Dave Hughes, Founder of Old Colorado City Communications

Dave Hughes is probably the premier technical and policy facilitator in grass-roots community networking. In 1981, he started what may be the first bulletin board system (BBS) whose goal was to empower the local public politically. Since then, Hughes has traveled around the world in an effort to bring some of the most disenfranchised and isolated communities into the electronic age.

In Hughes’s home town, Colorado Springs, Colorado, all residents can get online, including truck drivers logging in from Rogers Bar. On more than one occasion, Colorado Springs citizens organized by Hughes online won a changes in the procurement policy by local government. His local private bulletin board has evolved into a city-run “City Link” on which the city council communicates openly with the entire community online. Hughes is targeting the state legislature next.

Hughes’s work in other communities ranges from Hawaii to Russia. He designed the decentralized Big Sky Telegraph educational network in Montana. He employs Russian engineers, linked by modem, to do technical work. To support languages that don’t use ASCII characters, he uses NAPLPS (North American Presentation Level Protocol Syntax). For a project in San Luis valley—a poor, rural, Hispanic area of Colorado and New Mexico—Hughes even plans to bring support for sound and music.

In December 1992, Hughes was asked by the transition team of President-elect Clinton to submit a low-cost plan for bringing computer networks into all public schools. His suggestion was by far the cheapest, because he recommended transferring data through brief phone calls, using simple store-and-forward technologies such as UUCP, Fidonet, and FrEdMail. A large part of his suggested budget would go to training. The White House ultimately sent to Congress a request that was close to the dollar amount that Hughes projected, billions less that other projections.

E-mail:

dave@oldcolo.com

Following is Dave Hughes’ statement about government policy and community networks.

The Electronic Public Interest Versus the Private Good by Dave Hughes

The US Government stands at a major crossroads in its role in building the National Information Highways. There are three paths open to it.

One option is to build, with tax funds, the major networks of the National Information Infrastructure. The government and other analysts argue we can’t afford that.

A second choice is to remove all obstacles to the giant communications, telephone, cable, computer, and entertainment sectors.
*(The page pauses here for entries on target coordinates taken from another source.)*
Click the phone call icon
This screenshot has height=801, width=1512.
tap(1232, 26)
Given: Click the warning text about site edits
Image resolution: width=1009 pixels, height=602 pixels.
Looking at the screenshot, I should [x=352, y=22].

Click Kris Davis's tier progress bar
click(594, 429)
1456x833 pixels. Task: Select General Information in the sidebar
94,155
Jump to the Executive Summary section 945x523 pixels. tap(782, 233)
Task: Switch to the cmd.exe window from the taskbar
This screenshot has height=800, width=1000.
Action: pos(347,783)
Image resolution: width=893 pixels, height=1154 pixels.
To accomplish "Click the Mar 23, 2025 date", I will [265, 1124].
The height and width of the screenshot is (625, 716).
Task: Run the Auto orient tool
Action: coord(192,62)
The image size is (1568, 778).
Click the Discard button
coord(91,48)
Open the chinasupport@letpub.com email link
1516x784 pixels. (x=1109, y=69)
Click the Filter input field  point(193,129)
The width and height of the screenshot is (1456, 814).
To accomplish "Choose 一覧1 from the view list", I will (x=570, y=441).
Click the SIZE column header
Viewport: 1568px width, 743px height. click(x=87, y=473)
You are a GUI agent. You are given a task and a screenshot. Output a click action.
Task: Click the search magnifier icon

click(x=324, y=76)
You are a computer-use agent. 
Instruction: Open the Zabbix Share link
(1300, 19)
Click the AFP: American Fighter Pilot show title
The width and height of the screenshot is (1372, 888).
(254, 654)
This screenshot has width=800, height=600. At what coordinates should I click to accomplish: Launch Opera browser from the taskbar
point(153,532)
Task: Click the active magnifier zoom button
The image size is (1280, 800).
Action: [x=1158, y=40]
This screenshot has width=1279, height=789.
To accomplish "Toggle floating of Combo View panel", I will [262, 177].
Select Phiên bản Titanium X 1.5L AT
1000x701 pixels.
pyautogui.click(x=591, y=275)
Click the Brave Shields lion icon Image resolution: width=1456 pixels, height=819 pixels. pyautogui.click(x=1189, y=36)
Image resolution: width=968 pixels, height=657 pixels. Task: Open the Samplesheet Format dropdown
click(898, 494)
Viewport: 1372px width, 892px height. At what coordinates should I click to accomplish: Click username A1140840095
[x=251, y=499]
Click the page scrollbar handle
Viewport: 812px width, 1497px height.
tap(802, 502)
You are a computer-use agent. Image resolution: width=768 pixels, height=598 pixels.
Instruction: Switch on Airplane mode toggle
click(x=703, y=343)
Allow them to build the network and offer it as a mass consumer service.

A third option is to unleash and support the private sector to build the infrastructure, but to use laws and regulation to ensure that every American has free or highly price-regulated access.

I am afraid this Administration already has taken the second path, abandoning the 1934 Telecom Act’s principle of universal access for voice phone service. This decision has broad implications for future interactive telecommunications services.

Unfortunately, the Administration is applying the principle if you can afford it, you can have it. This will affect historically “public” information services like K-12 education and public libraries, where the skills of the future have traditionally been passed on to the public, at the public’s expense. By letting the “marketplace” decide the degree of access, we let commercial vendors of telecom go only where they see a profitable “market”; not where there is a need. This contrasts strongly with the policy of regulated phone service to rural areas, which was also the basis for business rates subsidizing residental voice phone rates.

If the Administration continues with this trend, we will equate the private interest of a some citizens and groups—either wealthy, or inside favorable markets—with the public interest, which should recognize no such distinctions. And that guarantees an Information Rich/Information Poor society resembling Europe before the Industrial Age.